CCSR studies are not intended solely for education scholars or district leaders. Central to our work is the CCSR mission to stimulate evidence-driven discourse on vital issues facing Chicago's public schools among all school staff, civic leaders, parents, students, and community activists.
We are committed to better understanding the fundamental practices and conditions that advance student learning. Our studies fall into four main categories:
Long-term studies of particular CPS policies or practices
We select research topics that not only have enduring significance locally, but also have implications nationally. A notable example is our series of studies in the mid-1990s about the importance of providing students with intellectually challenging instruction, which built awareness of this issue within CPS. District leaders drew upon this research as CPS developed its 2002 Education Plan.
Statistical indicators and reporting of long-term trends in CPS
Our researchers have particular expertise in analyzing achievement test scores and in developing value-added measures of school improvement based on these scores.

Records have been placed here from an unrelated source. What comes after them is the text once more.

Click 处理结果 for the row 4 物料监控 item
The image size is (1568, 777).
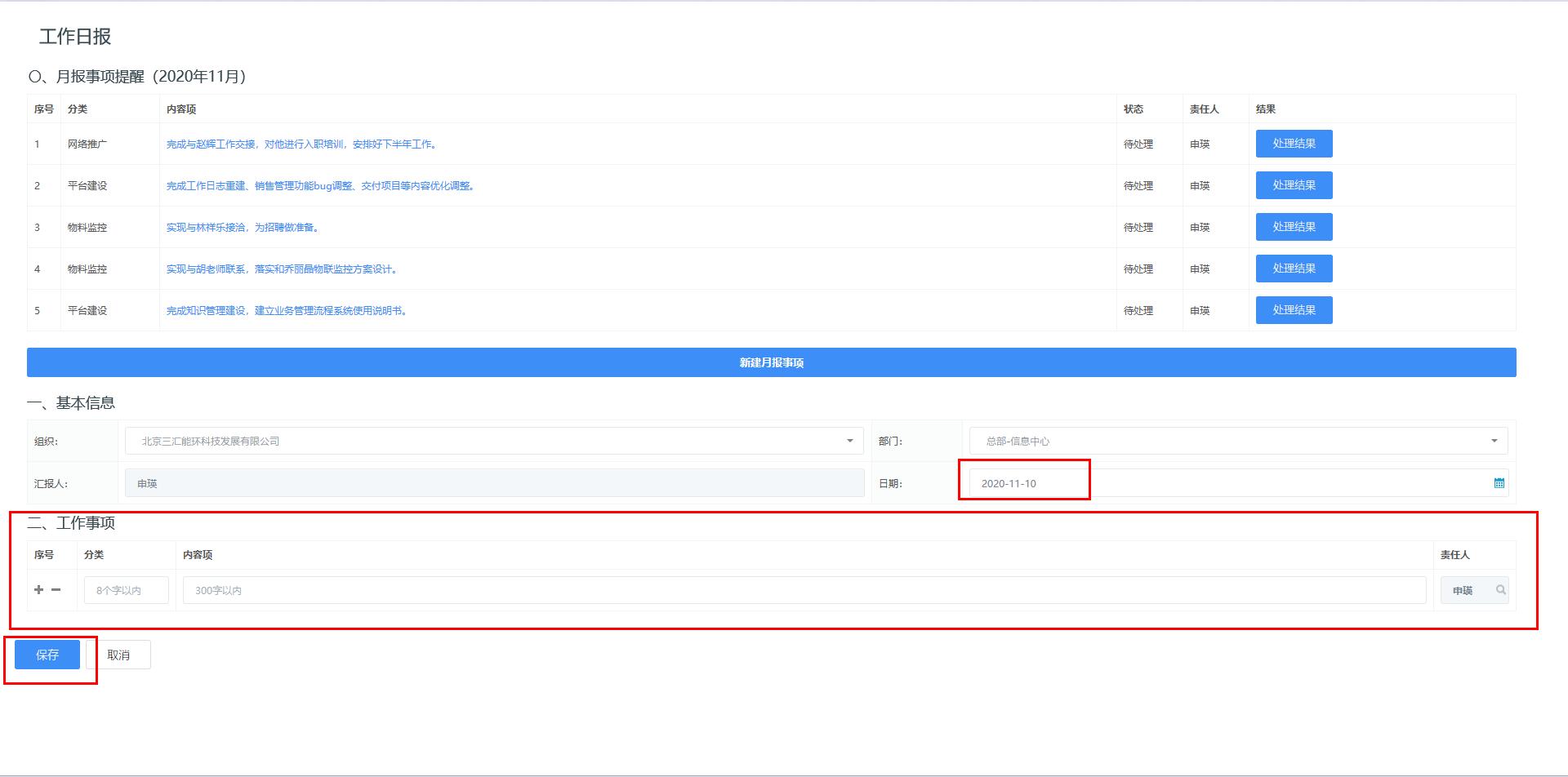[x=1294, y=269]
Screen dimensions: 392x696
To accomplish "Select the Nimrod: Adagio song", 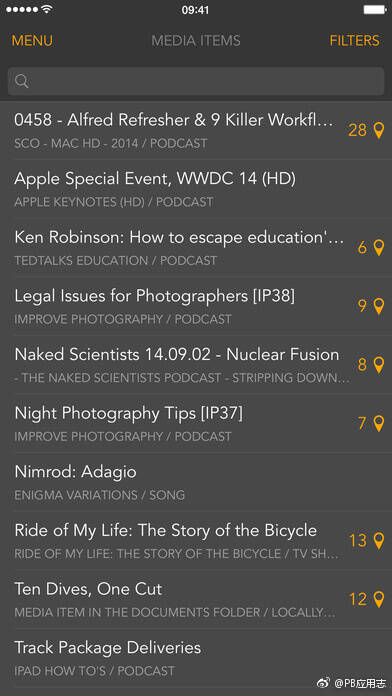I will point(196,482).
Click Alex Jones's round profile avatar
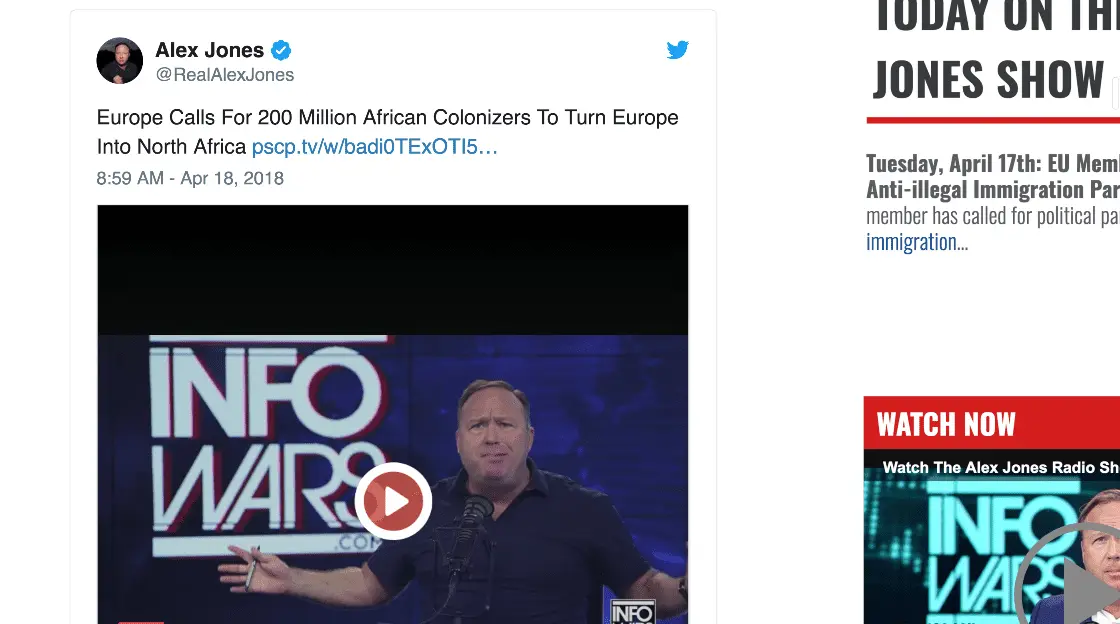This screenshot has width=1120, height=624. click(x=120, y=61)
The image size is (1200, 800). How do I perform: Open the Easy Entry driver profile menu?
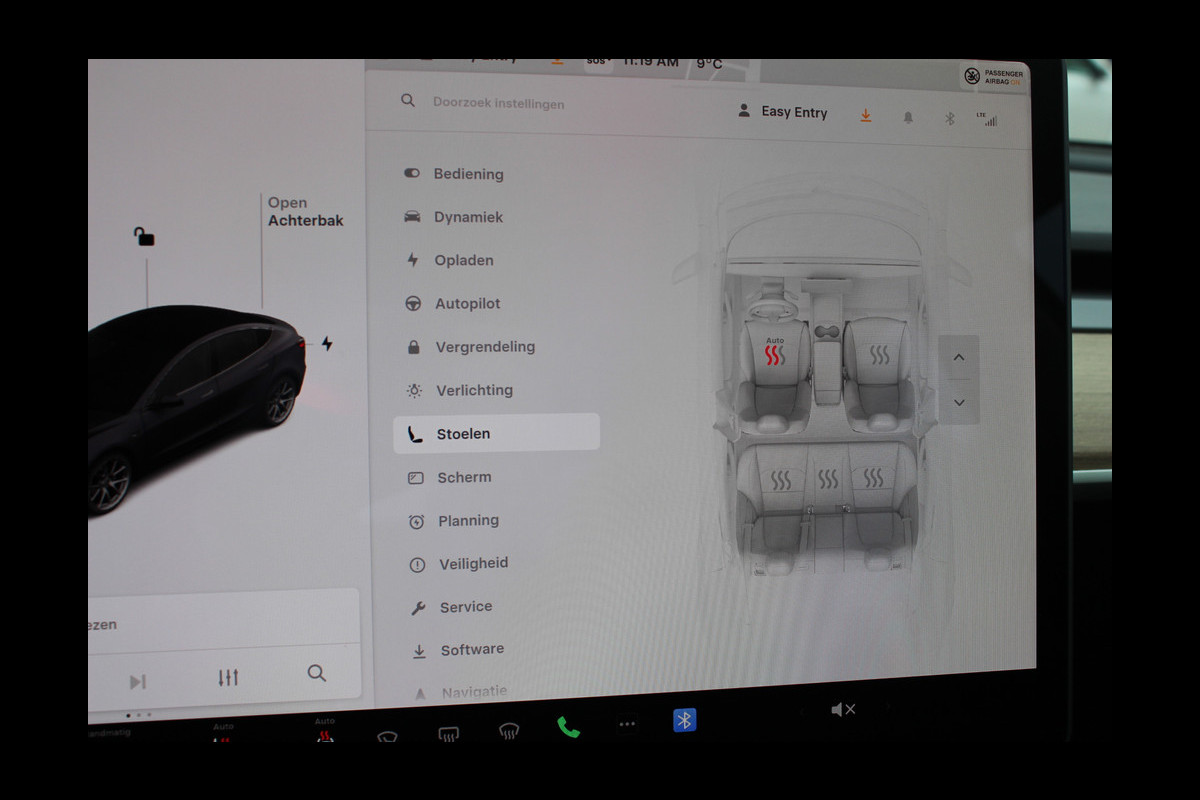pos(783,112)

We have created and reported on other performance indicators, including graduation and dropout statistics, an indicator of whether students are on track to graduate, and indicators of patterns in courses taken by high school students.
Reports on key conditions and attitudes at individual CPS schools
We create confidential, individualized reports for schools by consolidating data from our biannual surveys. These reports provide schools with extensive information on vital aspects of their climate and practices, which can assist in their school improvement planning. We also provide schools with analyses on their student outcomes, such as graduation rates and value-added measures of student performance.
Short-term evaluations and research assistance
CCSR staff help local organizations and institutions in evaluating a range of education programs. Our research analysts also support academic researchers at the University of Chicago and other universities by assembling and helping to analyze our data for studies on urban education.